Patients undergoing aCT and ICI mount a vaccine-mediated immunomic response in part similar, but not identical, to HC, and R patients show a blunted vaccine response in line with the literature. A large fraction of all enrolled subjects developed ABt against natural infection, in the absence of symptoms, at 6mo.

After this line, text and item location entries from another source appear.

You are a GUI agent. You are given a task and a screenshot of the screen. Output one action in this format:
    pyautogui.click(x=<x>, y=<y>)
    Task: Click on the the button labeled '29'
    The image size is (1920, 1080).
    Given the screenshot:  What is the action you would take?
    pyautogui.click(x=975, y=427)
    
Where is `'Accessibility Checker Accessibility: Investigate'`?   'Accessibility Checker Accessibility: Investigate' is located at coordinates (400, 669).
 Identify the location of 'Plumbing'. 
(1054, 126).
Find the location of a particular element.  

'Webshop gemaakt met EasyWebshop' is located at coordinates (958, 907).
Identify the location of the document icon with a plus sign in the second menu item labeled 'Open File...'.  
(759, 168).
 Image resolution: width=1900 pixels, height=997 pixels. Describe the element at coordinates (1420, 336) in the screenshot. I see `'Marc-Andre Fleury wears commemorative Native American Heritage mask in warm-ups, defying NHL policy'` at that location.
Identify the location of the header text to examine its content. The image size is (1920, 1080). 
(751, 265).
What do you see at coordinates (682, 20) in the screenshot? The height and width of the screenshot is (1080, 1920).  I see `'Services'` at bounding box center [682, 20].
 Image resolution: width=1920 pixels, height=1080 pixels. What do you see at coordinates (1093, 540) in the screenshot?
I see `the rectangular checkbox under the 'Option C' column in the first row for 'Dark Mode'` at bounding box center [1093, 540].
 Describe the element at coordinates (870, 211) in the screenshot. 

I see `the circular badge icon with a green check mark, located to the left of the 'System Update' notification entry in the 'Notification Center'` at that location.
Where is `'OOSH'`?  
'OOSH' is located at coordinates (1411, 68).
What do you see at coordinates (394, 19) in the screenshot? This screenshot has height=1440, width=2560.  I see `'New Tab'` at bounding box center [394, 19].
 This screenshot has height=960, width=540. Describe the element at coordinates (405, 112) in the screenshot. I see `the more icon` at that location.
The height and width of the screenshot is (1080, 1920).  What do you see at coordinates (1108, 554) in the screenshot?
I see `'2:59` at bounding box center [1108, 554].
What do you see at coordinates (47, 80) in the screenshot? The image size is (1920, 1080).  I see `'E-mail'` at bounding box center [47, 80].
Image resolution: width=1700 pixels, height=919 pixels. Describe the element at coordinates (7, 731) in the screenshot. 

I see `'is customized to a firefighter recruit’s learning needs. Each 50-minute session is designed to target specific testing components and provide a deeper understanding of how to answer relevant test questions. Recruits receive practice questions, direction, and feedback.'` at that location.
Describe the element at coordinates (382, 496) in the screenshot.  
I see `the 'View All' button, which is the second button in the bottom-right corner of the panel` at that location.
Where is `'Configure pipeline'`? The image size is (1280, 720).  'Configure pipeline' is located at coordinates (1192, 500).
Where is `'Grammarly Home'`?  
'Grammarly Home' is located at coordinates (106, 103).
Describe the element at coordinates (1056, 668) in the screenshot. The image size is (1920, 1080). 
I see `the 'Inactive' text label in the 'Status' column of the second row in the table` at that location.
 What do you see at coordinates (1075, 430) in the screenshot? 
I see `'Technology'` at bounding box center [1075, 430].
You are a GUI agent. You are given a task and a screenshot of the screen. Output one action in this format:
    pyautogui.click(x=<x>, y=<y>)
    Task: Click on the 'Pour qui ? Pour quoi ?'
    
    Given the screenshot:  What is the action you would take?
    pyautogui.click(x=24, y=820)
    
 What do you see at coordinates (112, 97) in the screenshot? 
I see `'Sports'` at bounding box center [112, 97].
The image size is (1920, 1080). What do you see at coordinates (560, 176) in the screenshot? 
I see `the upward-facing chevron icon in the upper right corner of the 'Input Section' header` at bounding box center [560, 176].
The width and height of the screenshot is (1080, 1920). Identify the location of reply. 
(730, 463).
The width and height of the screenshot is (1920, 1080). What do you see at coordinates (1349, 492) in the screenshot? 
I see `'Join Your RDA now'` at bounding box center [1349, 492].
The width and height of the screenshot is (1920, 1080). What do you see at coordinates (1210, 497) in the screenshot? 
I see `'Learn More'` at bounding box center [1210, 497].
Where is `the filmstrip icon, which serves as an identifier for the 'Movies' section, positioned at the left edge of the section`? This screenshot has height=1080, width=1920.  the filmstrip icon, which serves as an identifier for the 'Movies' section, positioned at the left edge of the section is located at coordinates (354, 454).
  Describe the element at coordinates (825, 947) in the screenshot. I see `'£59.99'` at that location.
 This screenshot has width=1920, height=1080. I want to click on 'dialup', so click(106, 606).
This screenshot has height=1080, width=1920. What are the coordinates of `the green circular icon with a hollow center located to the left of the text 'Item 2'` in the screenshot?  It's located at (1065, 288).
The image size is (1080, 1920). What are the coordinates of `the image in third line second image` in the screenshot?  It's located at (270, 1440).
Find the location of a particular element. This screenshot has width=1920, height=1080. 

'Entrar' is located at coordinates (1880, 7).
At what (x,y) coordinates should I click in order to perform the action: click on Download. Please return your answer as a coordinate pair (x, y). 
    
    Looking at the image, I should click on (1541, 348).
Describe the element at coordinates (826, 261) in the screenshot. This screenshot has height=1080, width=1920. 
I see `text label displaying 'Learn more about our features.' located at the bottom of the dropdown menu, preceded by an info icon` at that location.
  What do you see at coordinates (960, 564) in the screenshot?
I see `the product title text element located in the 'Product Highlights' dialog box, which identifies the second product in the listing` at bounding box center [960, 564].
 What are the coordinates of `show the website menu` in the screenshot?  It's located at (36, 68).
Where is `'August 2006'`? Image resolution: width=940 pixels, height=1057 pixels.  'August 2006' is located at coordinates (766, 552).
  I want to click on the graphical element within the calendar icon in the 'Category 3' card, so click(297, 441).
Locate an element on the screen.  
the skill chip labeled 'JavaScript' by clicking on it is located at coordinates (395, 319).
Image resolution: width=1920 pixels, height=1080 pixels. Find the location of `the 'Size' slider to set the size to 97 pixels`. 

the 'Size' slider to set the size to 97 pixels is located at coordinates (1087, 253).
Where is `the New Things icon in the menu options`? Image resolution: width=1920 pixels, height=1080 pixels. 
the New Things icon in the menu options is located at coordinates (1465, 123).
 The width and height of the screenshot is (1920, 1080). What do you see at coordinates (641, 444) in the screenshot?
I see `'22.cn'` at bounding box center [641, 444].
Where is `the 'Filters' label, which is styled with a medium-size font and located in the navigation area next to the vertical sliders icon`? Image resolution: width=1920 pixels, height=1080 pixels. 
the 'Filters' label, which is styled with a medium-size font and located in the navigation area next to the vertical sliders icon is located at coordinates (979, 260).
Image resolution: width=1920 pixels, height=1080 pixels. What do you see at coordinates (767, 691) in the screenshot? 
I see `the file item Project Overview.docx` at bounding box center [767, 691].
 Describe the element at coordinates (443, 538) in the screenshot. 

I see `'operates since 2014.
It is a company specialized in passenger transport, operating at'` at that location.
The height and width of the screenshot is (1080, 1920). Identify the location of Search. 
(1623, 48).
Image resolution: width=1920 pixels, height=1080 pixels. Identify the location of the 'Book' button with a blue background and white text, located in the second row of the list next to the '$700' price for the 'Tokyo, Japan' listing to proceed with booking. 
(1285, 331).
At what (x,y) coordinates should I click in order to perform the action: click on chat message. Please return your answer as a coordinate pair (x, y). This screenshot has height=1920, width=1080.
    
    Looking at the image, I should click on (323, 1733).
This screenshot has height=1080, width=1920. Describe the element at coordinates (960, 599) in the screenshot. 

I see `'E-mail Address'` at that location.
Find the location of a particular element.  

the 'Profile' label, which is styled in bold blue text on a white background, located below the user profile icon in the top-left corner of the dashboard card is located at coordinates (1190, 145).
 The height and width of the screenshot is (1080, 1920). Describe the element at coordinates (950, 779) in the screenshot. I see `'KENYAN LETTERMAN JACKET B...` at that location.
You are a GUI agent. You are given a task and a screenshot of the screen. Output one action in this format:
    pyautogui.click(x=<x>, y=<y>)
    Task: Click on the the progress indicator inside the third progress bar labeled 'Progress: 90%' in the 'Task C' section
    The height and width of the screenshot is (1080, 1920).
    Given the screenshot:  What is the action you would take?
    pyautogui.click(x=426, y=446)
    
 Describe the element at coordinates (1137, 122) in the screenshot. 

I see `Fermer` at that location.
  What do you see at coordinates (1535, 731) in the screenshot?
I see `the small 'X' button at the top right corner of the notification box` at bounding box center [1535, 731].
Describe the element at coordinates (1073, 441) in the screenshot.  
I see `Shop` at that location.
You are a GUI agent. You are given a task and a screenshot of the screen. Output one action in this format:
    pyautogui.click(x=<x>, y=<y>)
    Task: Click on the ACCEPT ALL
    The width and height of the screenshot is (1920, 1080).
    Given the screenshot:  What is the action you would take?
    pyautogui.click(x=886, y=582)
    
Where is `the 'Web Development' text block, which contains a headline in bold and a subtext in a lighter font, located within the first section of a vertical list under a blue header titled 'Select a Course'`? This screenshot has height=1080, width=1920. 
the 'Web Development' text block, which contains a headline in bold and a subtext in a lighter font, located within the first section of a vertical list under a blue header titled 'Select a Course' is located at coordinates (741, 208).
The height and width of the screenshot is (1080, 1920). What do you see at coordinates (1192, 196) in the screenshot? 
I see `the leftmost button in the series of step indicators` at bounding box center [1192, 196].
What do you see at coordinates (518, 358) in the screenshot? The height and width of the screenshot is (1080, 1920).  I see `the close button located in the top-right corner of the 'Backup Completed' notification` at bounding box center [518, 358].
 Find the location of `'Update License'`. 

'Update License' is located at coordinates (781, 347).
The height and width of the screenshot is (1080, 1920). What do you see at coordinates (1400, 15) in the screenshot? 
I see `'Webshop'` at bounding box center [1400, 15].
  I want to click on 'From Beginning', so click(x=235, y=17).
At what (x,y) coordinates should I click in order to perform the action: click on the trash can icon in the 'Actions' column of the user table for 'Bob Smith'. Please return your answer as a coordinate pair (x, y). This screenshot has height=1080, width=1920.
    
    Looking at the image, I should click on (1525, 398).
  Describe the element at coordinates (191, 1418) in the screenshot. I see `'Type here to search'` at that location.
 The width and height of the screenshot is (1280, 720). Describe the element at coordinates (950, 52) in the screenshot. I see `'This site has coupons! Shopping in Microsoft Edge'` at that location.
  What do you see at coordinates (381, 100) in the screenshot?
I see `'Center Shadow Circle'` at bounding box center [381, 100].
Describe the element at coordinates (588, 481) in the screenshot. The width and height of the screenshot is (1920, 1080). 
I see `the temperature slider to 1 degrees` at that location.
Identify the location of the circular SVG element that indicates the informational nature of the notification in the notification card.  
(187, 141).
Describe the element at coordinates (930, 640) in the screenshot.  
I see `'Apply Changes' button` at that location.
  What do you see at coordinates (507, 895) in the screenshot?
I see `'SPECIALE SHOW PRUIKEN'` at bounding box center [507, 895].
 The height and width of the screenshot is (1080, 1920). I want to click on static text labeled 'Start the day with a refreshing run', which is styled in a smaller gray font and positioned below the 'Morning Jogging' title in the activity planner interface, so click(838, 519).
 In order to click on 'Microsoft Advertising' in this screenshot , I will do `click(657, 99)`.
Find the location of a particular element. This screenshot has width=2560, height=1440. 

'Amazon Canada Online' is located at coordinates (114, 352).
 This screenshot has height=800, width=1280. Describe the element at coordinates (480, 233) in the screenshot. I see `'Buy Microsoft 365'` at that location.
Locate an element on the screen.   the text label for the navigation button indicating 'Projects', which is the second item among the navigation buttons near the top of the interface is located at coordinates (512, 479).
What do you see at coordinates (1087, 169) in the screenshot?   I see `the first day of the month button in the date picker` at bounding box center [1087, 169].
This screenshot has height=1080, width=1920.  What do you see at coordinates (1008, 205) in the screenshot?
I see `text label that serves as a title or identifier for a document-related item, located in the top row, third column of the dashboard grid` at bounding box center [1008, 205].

Clinical trial identification

Editorial acknowledgement

Legal entity responsible for the study

IRCCS Policlinico San Martino, Genoa IT.

Funding

University of Genoa , 5x1000 IRCCS funds, AIRC, ACC.

Disclosure

G. Zoppoli: Financial Interests, Personal, Stocks or ownership: Immunomica Srl; Financial Interests, Personal, Invited Speaker: Novartis; Non-Financial Interests, Institutional, Product Samples: ThermoFisher Scientific; Non-Financial Interests, Personal, Other, Travel grant: Novartis, Roche. C. Genova: Financial Interests, Personal, Invited Speaker, Speaker's Bureau (scientific meeting): AstraZeneca, Bristol Myers Squibb, Merck Sharp & Dohme, Eli Lilly, Novartis; Financial Interests, Personal, Advisory Board, Advisory board: Amgen, Sanofi; Financial Interests, Personal, Advisory Board, Advisory Board: Roche, Takeda; Financial Interests, Institutional, Funding, Funding for support of translational study: Bristol Myers Squibb; Financial Interests, Institutional, Funding, Funding in support of translational study: AstraZeneca; Financial Interests, Institutional, Research Grant, Research Grant for translational study: Italian Ministry of Health; Non-Financial Interests, Principal Investigator, Local PI for clinical trials: AstraZeneca, Roche; Non-Financial Interests, Member, Scientific Society Membership: ASCO, AIOM, FONICAP, AIOT, IASLC, ISLB. R. Lemoli: Financial Interests, Other: Jazz, Pfizer, AbbVie, BMS, Sanofi, StemLine. All other authors have declared no conflicts of interest.